A student asked a question. There was a discussion going on. Tara couldn't seem to follow it. The teacher went to another board. She drew a diagram with arrows and circled words. Tara felt like she was drowning so she took a cleansing breath.
"Negative emotions are the internal consequence for those who seek approval within a group and fail. Guilt and shame also strengthen each other and make our assumptions about our values feel more correct. Therefore, guilt, shame and conscience are connected; guilt and shame reinforce conscience, and failure to follow conscience leads to additional guilt and shame. Remember, this is about the socialization process, not the psychology resulting from it."
The teacher allowed a moment for the students to let the statement soak in. Then she looked quickly back to her notes and resumed speaking. "Some may argue that guilt is a positive instrument of socialization, that it benefits society by teaching proper behavior. Others would say that guilt and shame are tools to exert social control."

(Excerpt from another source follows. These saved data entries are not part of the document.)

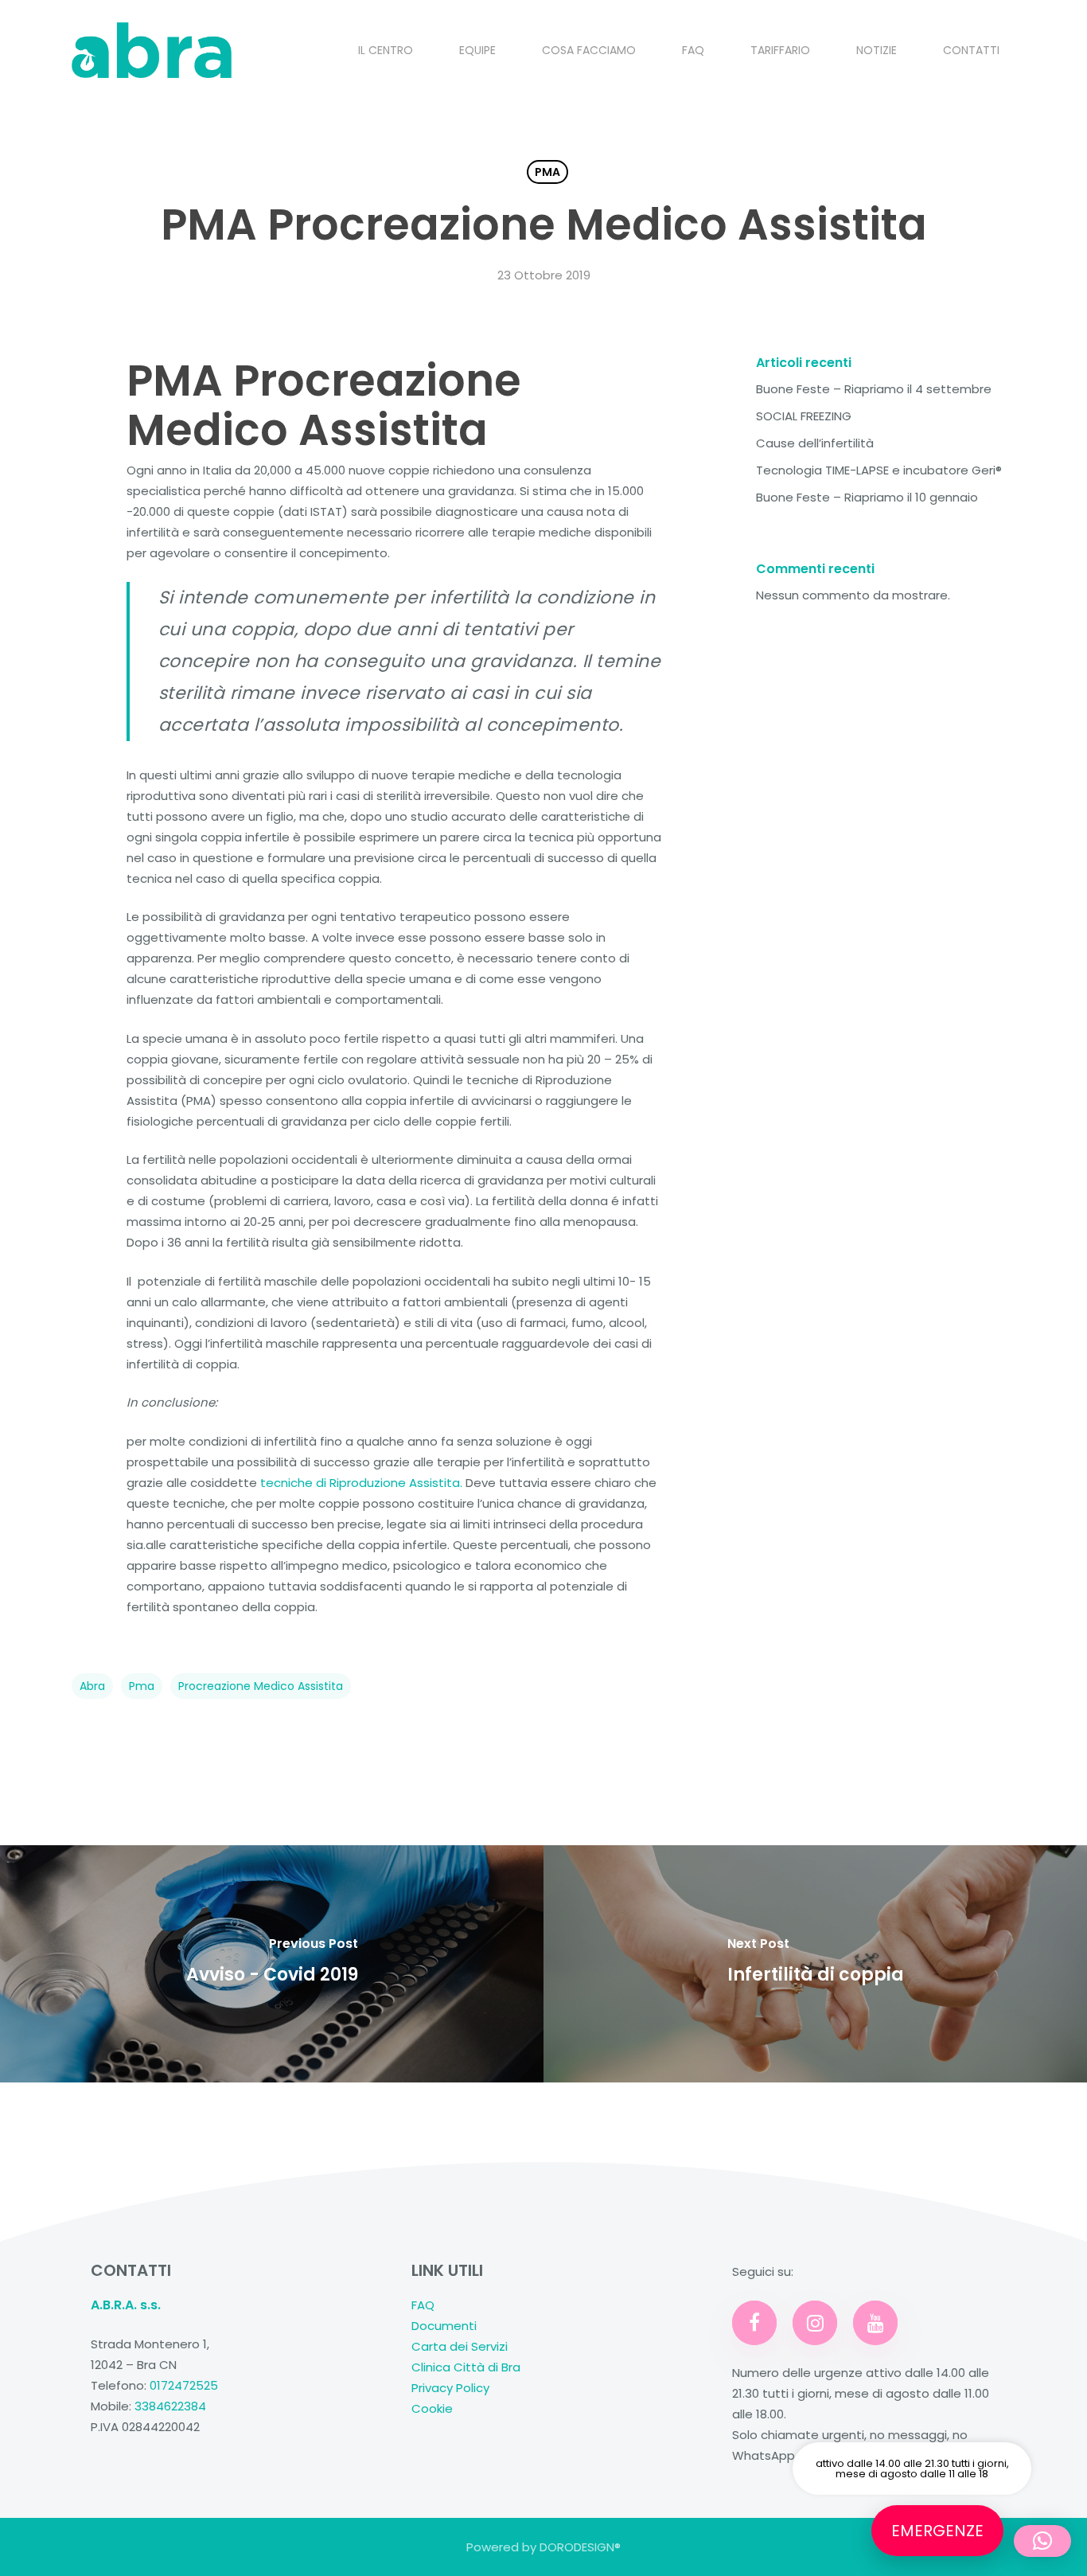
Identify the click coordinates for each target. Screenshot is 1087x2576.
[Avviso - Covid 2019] (272, 1964)
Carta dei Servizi (459, 2346)
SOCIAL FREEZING (803, 416)
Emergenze (937, 2530)
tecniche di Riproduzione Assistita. (361, 1482)
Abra (92, 1686)
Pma (141, 1686)
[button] (1042, 2541)
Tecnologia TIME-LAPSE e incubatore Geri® (879, 470)
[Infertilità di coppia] (815, 1964)
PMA (547, 172)
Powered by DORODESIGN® (543, 2547)
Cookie (432, 2408)
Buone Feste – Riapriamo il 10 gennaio (867, 497)
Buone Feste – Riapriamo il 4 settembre (874, 389)
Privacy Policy (452, 2387)
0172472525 (184, 2385)
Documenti (444, 2325)
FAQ (422, 2305)
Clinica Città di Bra (465, 2367)
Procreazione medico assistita (260, 1686)
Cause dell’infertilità (815, 443)
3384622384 (170, 2406)
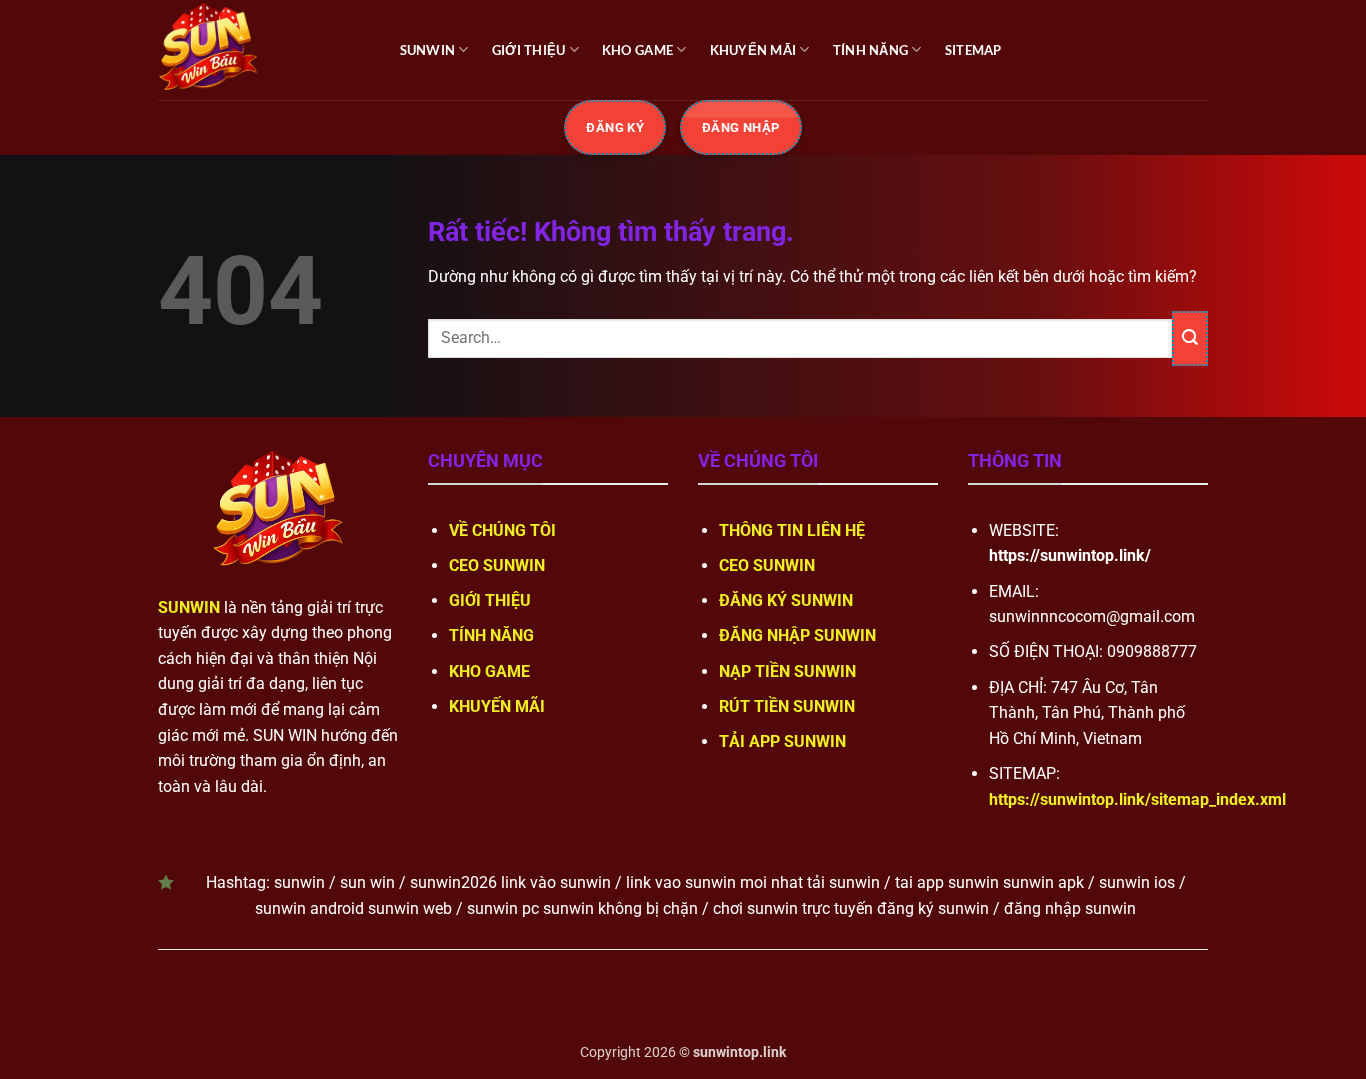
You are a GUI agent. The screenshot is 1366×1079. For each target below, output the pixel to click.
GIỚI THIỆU (529, 50)
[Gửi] (1190, 338)
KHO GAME (637, 50)
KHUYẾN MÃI (753, 50)
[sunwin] (258, 50)
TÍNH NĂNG (870, 50)
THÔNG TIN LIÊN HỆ (792, 530)
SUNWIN (428, 50)
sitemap (973, 50)
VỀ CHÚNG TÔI (502, 530)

A student raised her hand to ask a question. Tara couldn't make out what she was saying either, as if her words jumbled together. She had received the handout and was reading over it. It looked like an assignment - a paper: "Socialization and Identity."
The teacher continued. "Yes, shame is a powerful weapon in interpersonal settings and relationships. Those who feel unworthy are less likely to stand up for themselves against oppressors - even in the event that personal values may conflict with the larger social rule. Try to keep these things in mind as you're preparing to complete your assignment."
Tara tried to digest what she had heard. She looked toward the window and let the words sink in Social constructs, guilt, shame, and identity. In a blink of an eye, the landscape changed, she was in a different room listening to her psychology professor.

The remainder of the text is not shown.